Rather, cloud and cloud offerers (is that a word?) like Salesforce.com, Google, Amazon, and now Sun Microsystems are going to coexist alongside licensed software powerhouses like Oracle, SAP, Sybase, Microsoft, and IBM. I know, you're thinking, how can I say that when all of the companies I've listed in the "licensed" bucket are rushing, to a greater or lesser degree, to articulate a cloud strategy?
Perhaps it's because -- and here's where I loop back to the tenth anniversary idea on which we began -- pretty soon the notion of "cloud" per se is not going to be the big differentiator. Rather, it's going to be, how effectively can you host my application, how much is it going to cost me, and how much control do I have over my own data?
When I sat down to write this post, I was planning to natter on about the big challenges facing Benioff now that Salesforce.com has turned 10. Mostly, they revolve around his ability to maintain the insane growth rates that Wall Street (unbelievably, still) demands, in the face of the sagging economy.
I was also going to write about how the main "gotcha" question at all these cloud events has shifted from the "How do I know my data is secure?" of six months ago to "How do I avoid vendor lock-in?" and "How do I maintain control over my data once I've got petabytes of storage up in your cloud?"
Instead, I'm going to end this post with that mash-up idea I floated above, because I actually think it's quite interesting.
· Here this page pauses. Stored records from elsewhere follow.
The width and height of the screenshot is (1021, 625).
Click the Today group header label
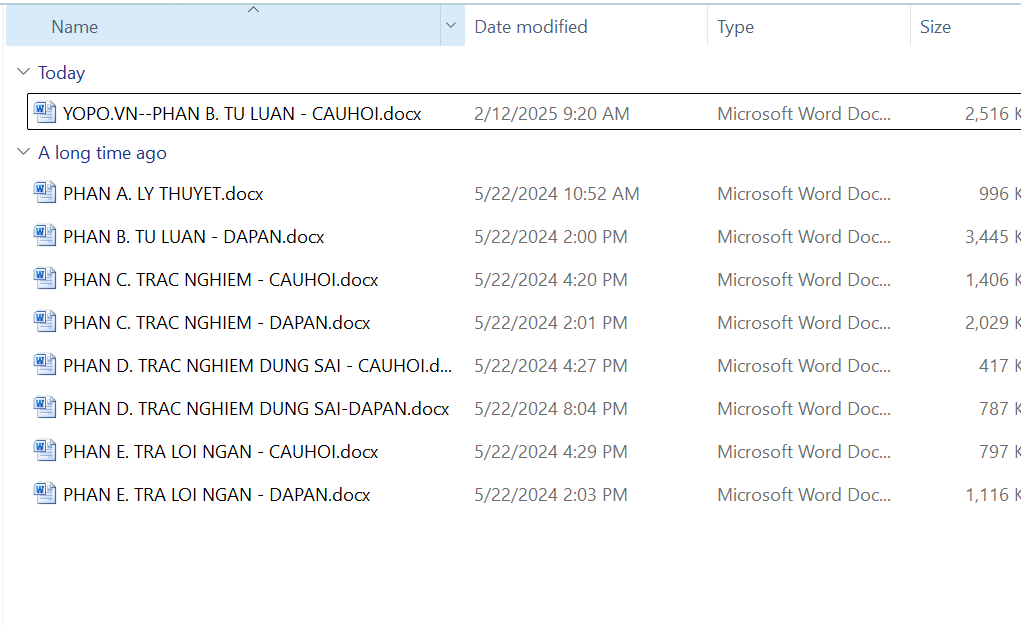pos(62,73)
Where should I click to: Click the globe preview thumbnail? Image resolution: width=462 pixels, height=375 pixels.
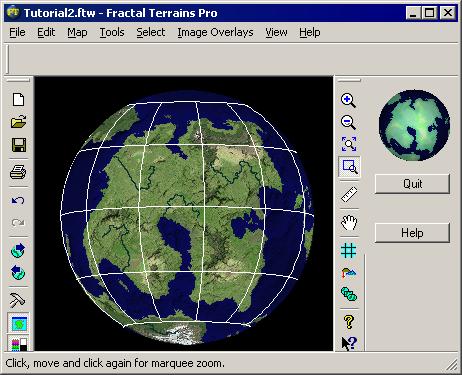tap(414, 125)
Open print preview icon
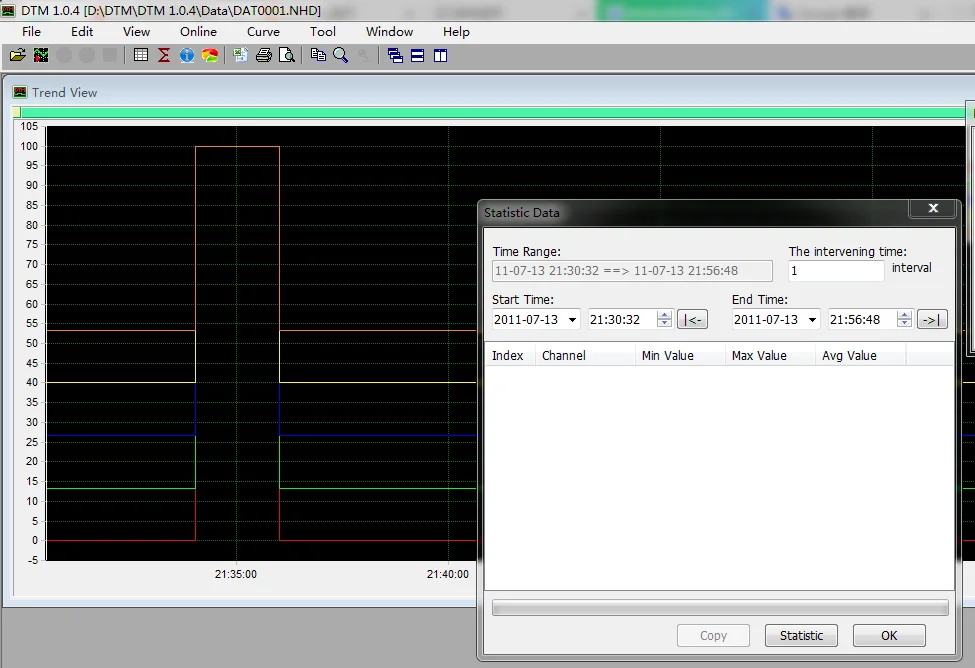Viewport: 975px width, 668px height. [287, 55]
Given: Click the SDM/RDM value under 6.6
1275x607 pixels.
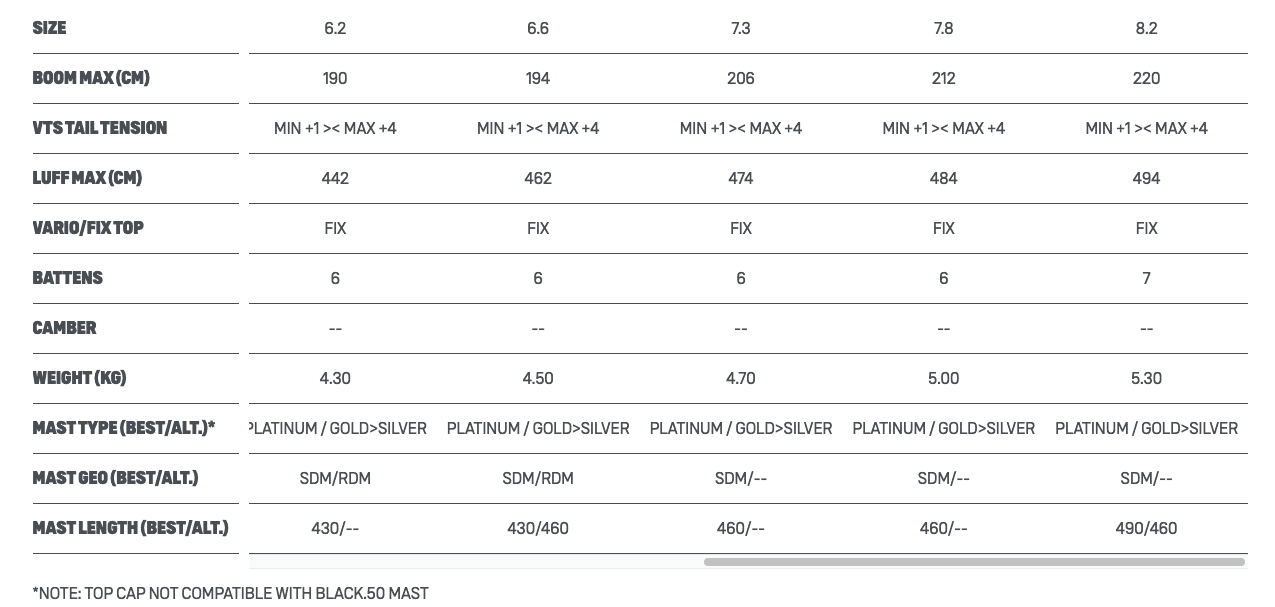Looking at the screenshot, I should (538, 478).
Sure, cloud undeniably has the advantage when you're talking CapEx. (Financial jargon alluding to the fact that you have to take a capital expenditure hit against your budget when you go out and buy self-hosted software, whereas cloud/SaaS are pay as you go.) However, it seems to me that as the cloud/SaaS field settles out, customers will have a Chinese menu-like mix which'll allow them to configure their own customized complement of cloud and self-hosted software, and the same for storage.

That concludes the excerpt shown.